* _Written request_
Transcribe the lines below, starting with the one that contains "so click(x=160, y=111)." and ending with the one that contains "the time icon", both included.

>> start Data in this exercise

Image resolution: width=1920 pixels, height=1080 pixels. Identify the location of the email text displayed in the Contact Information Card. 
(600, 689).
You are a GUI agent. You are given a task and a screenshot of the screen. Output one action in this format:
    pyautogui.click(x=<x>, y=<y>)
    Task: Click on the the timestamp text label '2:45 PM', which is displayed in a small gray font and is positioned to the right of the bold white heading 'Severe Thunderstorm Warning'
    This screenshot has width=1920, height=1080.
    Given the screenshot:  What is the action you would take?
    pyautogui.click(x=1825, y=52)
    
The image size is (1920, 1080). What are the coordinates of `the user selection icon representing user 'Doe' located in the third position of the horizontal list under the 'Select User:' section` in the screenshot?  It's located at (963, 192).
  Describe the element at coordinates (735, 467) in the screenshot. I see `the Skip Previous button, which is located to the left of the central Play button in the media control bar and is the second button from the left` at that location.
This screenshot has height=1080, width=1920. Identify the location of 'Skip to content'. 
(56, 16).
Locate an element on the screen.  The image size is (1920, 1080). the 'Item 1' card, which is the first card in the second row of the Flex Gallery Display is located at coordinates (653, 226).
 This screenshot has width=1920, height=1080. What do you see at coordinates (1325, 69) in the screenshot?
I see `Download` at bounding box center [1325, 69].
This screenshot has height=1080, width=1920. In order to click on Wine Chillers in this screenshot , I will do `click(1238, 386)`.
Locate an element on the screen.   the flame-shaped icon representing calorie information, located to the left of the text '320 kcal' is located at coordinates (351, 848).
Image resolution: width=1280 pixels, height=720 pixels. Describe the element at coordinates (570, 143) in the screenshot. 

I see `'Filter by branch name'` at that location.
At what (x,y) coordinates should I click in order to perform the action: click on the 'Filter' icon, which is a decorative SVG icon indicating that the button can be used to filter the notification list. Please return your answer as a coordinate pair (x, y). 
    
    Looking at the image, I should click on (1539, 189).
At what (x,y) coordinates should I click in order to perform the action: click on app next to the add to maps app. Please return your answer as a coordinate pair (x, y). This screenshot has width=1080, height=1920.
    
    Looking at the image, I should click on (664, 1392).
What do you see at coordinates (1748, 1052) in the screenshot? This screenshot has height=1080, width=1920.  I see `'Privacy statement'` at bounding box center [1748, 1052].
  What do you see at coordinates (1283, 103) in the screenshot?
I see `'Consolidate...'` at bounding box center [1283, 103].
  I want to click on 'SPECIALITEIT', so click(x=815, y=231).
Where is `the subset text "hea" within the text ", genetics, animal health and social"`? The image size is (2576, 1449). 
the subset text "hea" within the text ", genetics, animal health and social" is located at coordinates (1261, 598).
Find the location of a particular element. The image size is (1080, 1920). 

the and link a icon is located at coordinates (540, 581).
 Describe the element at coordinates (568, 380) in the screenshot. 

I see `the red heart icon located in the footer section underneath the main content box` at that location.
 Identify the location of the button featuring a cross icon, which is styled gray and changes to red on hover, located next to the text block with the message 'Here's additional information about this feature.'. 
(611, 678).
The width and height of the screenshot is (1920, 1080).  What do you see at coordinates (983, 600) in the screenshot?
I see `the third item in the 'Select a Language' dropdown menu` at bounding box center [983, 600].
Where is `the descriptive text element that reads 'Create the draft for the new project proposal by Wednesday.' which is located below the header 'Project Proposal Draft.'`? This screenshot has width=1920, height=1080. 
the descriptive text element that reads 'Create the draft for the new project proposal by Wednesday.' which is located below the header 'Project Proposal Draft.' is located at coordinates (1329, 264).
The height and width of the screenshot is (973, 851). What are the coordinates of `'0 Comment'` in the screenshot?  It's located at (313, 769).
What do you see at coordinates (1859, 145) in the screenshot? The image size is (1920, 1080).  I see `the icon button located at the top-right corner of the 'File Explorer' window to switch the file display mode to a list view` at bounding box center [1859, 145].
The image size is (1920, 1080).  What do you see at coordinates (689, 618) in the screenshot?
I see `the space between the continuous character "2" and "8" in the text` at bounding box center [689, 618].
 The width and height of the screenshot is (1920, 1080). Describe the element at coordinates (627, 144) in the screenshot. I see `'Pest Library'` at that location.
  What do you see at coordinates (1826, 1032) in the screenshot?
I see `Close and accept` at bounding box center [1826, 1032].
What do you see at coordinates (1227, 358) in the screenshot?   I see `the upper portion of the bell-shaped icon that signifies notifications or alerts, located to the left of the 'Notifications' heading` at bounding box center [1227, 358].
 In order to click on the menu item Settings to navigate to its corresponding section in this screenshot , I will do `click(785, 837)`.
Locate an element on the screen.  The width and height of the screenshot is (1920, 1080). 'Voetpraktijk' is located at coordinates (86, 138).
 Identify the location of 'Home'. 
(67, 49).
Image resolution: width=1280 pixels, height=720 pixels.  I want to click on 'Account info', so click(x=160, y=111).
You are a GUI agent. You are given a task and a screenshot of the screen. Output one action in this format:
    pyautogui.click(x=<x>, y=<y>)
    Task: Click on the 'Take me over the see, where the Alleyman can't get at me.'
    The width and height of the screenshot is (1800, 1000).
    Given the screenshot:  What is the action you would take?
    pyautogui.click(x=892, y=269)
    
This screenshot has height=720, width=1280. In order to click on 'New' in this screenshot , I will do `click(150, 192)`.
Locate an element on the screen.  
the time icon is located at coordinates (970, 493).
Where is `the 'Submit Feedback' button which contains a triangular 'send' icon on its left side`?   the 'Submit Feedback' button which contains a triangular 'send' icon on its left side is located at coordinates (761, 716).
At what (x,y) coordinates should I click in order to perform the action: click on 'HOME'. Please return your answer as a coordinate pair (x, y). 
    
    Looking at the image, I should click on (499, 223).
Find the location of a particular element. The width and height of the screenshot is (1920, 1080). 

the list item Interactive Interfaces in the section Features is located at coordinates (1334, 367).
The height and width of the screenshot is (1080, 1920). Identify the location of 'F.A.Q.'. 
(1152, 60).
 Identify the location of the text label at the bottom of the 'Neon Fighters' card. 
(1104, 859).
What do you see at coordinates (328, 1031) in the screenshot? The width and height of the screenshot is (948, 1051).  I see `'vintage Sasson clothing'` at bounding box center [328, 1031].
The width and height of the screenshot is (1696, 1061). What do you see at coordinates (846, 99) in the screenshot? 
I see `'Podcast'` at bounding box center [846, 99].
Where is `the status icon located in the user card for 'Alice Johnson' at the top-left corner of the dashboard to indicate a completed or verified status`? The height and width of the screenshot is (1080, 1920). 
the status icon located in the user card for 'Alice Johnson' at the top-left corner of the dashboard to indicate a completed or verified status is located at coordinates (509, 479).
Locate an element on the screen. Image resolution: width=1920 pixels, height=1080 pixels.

>> end Data in this exercise

* _In response_
Image resolution: width=1280 pixels, height=720 pixels.  I want to click on 'Account info', so click(x=160, y=111).
You are a GUI agent. You are given a task and a screenshot of the screen. Output one action in this format:
    pyautogui.click(x=<x>, y=<y>)
    Task: Click on the 'Take me over the see, where the Alleyman can't get at me.'
    The width and height of the screenshot is (1800, 1000).
    Given the screenshot:  What is the action you would take?
    pyautogui.click(x=892, y=269)
    
This screenshot has height=720, width=1280. In order to click on 'New' in this screenshot , I will do `click(150, 192)`.
Locate an element on the screen.  
the time icon is located at coordinates (970, 493).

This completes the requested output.